#### Esercizi
(a) Ricopia senza modifiche il passo dell'articolo sulla commissione savonese per i minori da "Savona. Una commissione" fino a "consigliera Simona Saccone." compreso.
(b) Nell'articolo sulla commissione savonese per i minori, quale consigliera guida il gruppo misto che ha chiesto la commissione?
(c) Riprendi l'articolo sulla commissione savonese per i minori dal punto in cui si ferma e proseguilo.
== Brano fornito
Savona. Una commissione per discutere dell’organizzazione delle strutture ricettive per minori nel comune di Savona, sulla scia dei fatti di Bibbiano. A richiederla è stato il gruppo misto, con in testa la consigliera Simona Saccone.
“Abbiamo presentato la richiesta della terza commissione permanente, alla presenza dell’assessore Romagnoli e del dirigente ai servizi sociali del Comune – spiega – per fare chiarezza e dare delucidazioni ai cittadini savonesi dopo i gravi casi di affidi poco chiari a Bibbiano”.
“Per molti anni – racconta – mi sono occupata di supportare i casi difficili nelle nostre zone con la Pronto Famiglia Onlus, che si occupa proprio di dare sostegno ed aiuto alle famiglie a cui vengono tolti i minori in Italia. E’ da anni che si combatte una realtà che finalmente è uscita alla luce del sole. Chiediamo di approfondire come Comune questo argomento e capire i tempi, i modi, chi decide (e come) chi sia degna di fare la mamma e chi non lo sia: è un dovere morale e umano sia come consiglieri comunali che come persone”.
====
== Dati forniti
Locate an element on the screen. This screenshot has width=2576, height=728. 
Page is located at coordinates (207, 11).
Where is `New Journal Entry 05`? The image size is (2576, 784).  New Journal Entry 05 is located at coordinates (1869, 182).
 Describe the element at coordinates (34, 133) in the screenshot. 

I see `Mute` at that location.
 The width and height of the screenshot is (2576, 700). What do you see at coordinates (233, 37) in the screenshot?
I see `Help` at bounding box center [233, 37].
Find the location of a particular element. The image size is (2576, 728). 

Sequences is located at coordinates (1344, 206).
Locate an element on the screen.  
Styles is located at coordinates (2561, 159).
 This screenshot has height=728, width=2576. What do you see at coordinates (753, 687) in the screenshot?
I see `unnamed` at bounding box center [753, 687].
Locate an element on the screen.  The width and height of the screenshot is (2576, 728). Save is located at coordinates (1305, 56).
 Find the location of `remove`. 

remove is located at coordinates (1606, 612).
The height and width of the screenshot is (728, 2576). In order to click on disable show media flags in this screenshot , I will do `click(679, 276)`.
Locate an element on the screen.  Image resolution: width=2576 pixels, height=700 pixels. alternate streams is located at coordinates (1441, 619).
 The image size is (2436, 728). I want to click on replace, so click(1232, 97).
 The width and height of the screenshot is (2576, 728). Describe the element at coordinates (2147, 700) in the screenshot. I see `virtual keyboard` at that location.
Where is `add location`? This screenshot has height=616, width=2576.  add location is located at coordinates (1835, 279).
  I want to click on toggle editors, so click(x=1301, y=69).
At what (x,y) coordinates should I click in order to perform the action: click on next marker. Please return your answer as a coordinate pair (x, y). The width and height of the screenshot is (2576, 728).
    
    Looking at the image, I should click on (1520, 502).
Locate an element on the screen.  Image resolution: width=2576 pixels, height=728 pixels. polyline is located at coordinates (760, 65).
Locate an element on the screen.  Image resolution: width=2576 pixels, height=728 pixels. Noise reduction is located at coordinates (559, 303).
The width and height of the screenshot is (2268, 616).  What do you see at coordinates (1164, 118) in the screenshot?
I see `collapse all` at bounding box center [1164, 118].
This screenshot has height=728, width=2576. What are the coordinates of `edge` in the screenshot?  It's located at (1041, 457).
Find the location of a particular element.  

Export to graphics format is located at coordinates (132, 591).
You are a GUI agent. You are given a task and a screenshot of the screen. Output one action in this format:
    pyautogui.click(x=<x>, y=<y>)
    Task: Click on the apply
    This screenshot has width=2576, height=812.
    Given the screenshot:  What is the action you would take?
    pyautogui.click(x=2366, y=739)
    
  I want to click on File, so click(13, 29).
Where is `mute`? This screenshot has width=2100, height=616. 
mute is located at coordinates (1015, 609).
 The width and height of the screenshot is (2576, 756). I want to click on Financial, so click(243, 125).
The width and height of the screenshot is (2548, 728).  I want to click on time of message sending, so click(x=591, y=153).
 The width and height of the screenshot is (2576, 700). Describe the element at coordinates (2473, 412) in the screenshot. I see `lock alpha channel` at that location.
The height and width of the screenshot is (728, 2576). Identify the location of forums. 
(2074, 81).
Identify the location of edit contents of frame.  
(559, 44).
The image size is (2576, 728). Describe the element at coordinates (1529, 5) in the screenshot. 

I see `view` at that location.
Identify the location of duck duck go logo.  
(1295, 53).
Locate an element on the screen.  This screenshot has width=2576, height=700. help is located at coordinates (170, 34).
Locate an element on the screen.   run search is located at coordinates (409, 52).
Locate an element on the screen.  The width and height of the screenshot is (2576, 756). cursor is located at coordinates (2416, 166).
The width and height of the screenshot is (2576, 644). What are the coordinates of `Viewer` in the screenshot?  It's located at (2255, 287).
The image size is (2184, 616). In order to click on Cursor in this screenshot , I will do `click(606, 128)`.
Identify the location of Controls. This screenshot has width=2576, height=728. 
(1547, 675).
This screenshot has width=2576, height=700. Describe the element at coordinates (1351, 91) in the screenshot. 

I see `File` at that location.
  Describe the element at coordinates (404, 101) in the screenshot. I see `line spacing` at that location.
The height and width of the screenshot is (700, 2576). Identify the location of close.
====
#### Soluzioni per esercizio
(a)
Savona. Una commissione per discutere dell’organizzazione delle strutture ricettive per minori nel comune di Savona, sulla scia dei fatti di Bibbiano. A richiederla è stato il gruppo misto, con in testa la consigliera Simona Saccone.

(b) Simona Saccone.

(c)
“I bambini allontanati non hanno possibilità di telefonare ai genitori se non ad orari stabiliti dal giudice – spiega – e li possono incontrare solo in determinate aree (sempre fuori dalle strutture). Famiglie divise e distrutte, bambini a cui è stata tolta la famiglia, nonni che non possono vedere i nipoti… penso sia importante capire”.
“Ci tengo a precisare che ci sono ovviamente casi in cui l’allontanamento è doveroso per la salvaguardia del minori – ammette Saccone – ma non sempre avviene. Per esperienza personale posso dire che le assistenti sociali savonesi sono sempre state molto carine, professionali e gentili, chiaramente per quello che era in loro potere, con le richieste dei genitori che ho accompagnato presso i servizi sociali. Capire però come sia stato possibile un simile accanimento a Bibbiano sulle famiglie è importante”.